◆ Reading text ◆
********************

Years from now, “Scandal” will not be remembered for its realism or substance. It will most likely be commemorated more for popularizing the phenomenon of live-tweeting. In an age of DVR and streaming platforms, “Scandal” revived appointment television. This massive popularity, though, in hindsight, led to its decline in quality. Subtly and metered build-up were substituted for overt moments easily translatable to Twitter. It’s unfortunate that “Scandal” in all of its campiness will be memorialized as trivial fare when, in actuality, its first two seasons were solid television. So today, I would like to revisit “Scandal” and give it a proper eulogy highlighting key moments through its rise, its peak and, of course, its demise.

The Rise: “The Trail” (Season 1, Episode 6)  

As I settled in to watch the first season, it took a very brief five minutes to come to the understanding that my confident assertions to non-fans that “Scandal”’s first two seasons were as good as “House of Cards” were as revisionist as a U.S. History class. It had been a while since I had seen the first season, and in my efforts to preserve the sanctity and reputation of my Lord, showrunner Shonda Rhimes, I essentially reimagined a typical ABC primetime drama as gritty, high-quality television. “Scandal” has always been a soap opera, but upon my second viewing, I have realized that this is not necessarily a negative — I still was on the edge of my seat. Early “Scandal” mastered the art of the soapy drama, lacking in true substance, but never surrendering entertainment value. The episode that best illustrates this mastery is “The Trail.”

This episode, largely told through flashbacks, takes viewers two years into the past to the early days of Grant’s presidential campaign. Pope has recently joined the team and is already making waves by proposing major changes to the team. This episode does work on two planes. By connecting the flashback to the present narrative seen in the five episodes preceding it, viewers are treated to much-needed exposition about characters’ pasts as well as insight into how character relationships began. In addition to this, we also receive evidence of Pope’s political brilliance. In earlier episodes, her characterization was direct — other characters merely talked about how great Pope was — but in “The Trail” we are able to see her single-handedly remodel Grant’s campaign for the better.

********************

◆ Material ◆
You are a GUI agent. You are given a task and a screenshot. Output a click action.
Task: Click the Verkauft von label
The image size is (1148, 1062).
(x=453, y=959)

********************

Reproduce word for word the passage of the essay on "Scandal" starting at "This episode, largely" and ending at "for the better.".

This episode, largely told through flashbacks, takes viewers two years into the past to the early days of Grant’s presidential campaign. Pope has recently joined the team and is already making waves by proposing major changes to the team. This episode does work on two planes. By connecting the flashback to the present narrative seen in the five episodes preceding it, viewers are treated to much-needed exposition about characters’ pasts as well as insight into how character relationships began. In addition to this, we also receive evidence of Pope’s political brilliance. In earlier episodes, her characterization was direct — other characters merely talked about how great Pope was — but in “The Trail” we are able to see her single-handedly remodel Grant’s campaign for the better.